County officials knew at the start of the current fiscal year last July the jail faced a financial shortfall because the State Board of Corrections had ordered it to reduce its budget by more than $150,000 from the year before and costs were projected to rise. They didn’t know the shortfall would balloon to a projected $560,000 with six months remaining in the year.

“The county jails, Penobscot and others, were not funded from the get go,” Morton summed up this week.

Morton said the deficit boils down to projected revenues not keeping pace with increasing costs at the Bangor jail largely because of chronic overcrowding.

The jail has a listed capacity of 156 inmates and has an average daily population of 177. In addition, it boards out 56 inmates at other facilities and administers several low-risk inmates who qualify for pretrial services, which allows them to be released until their trials.

“We’ve lost $100,000 at least in federal boarding revenue because we have nowhere to put [federal inmates],” Morton said.

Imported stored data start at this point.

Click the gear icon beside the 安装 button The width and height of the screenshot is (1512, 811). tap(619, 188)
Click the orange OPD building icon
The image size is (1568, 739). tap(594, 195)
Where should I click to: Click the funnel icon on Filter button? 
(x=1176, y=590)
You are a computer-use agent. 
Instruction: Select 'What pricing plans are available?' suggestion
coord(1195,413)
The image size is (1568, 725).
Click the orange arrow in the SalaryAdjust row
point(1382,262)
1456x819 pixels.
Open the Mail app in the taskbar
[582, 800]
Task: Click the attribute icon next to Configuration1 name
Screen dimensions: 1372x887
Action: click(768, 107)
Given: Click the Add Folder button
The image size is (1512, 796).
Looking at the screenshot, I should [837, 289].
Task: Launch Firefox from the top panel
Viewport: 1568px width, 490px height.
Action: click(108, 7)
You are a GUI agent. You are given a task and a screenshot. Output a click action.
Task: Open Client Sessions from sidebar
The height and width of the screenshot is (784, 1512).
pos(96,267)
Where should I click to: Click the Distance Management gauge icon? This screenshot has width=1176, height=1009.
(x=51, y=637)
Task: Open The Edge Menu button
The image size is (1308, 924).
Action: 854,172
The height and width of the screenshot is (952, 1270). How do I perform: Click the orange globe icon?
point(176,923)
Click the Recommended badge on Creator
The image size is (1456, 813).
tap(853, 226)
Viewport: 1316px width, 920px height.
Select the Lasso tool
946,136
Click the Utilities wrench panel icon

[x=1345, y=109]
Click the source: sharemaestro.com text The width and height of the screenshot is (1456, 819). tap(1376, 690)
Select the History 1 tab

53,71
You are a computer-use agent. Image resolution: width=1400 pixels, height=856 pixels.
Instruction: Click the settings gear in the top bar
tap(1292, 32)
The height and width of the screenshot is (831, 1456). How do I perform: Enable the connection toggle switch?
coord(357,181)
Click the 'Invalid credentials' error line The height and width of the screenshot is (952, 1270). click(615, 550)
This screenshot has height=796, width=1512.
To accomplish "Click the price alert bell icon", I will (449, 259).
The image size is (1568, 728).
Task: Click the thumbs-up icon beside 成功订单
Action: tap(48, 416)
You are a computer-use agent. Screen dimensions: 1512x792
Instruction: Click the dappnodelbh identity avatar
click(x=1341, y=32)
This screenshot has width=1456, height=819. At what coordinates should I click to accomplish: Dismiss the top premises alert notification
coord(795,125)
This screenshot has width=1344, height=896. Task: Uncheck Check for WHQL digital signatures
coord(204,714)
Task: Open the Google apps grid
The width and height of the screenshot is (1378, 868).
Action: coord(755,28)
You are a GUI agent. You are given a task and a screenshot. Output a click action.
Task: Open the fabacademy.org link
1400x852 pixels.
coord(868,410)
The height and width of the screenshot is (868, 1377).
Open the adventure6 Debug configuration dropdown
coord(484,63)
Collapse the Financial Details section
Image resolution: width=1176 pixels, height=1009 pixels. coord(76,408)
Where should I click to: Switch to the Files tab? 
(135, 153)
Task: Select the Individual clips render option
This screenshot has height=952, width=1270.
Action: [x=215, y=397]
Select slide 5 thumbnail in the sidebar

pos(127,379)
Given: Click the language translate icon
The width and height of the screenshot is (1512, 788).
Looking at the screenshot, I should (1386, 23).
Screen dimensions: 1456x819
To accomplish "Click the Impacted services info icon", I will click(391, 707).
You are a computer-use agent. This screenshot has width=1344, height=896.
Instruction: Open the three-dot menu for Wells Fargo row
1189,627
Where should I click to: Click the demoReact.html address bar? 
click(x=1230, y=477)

Penobscot County Jail has 78 full-time employees and 20 to 25 part-time employees. Its budget in fiscal year 2014 was $7.85 million, according to county finance director Scott Adkins. The jail actually spent $7.7 million and returned $120,000 to the cash-strapped State Board of Corrections, he said. The 2015 fiscal year budget is $7.56 million, which, after factoring in declining revenue and well above the projected 2.5 percent increase in costs to maintain the jail, has created the growing shortfall.

Jail revenues come from four sources: county taxes; the community corrections account, which is where work detail and other such monies are placed; the operations support fund from the Board of Corrections; and other, which includes federal boarding funds.

For fiscal year 2015, Penobscot County Jail’s revenue projections are $5.9 million in taxes, flat funded from last year; $774,000 from the community corrections account, flat funded; $470,000 in operations support funds from the state, a decrease of around 26 percent; and $350,000 for federal boarding, a decrease of more than 25 percent, according to Adkins.

To reduce costs, Penobscot County officials have worked to increase pretrial services, created partnerships with other jails to transport inmates in and out of crowded facilities, and “we continue to work with the courts and district attorneys in ways to speed up the process” and reduce inmates awaiting trial, Morton said.

At the end of last year Penobscot County also started a program for low-risk offenders who owe big fines that allows them to avoid jail by doing volunteer work for nonprofit organizations to pay off what they owe, Morton said.

“Even so, we continue to have a population that is high,” the sheriff said.

With what is happening in Augusta, Morton is hopeful jail oversight will revert back to the counties.

“I think that it’s important that the jail consolidation be reversed and the jails come back to full local county control with decisions made at a local level,” Morton said.

“And it needs to come back with a fair and reasonable financial approach,” the sheriff said. “We can’t just turn them back with no funds.”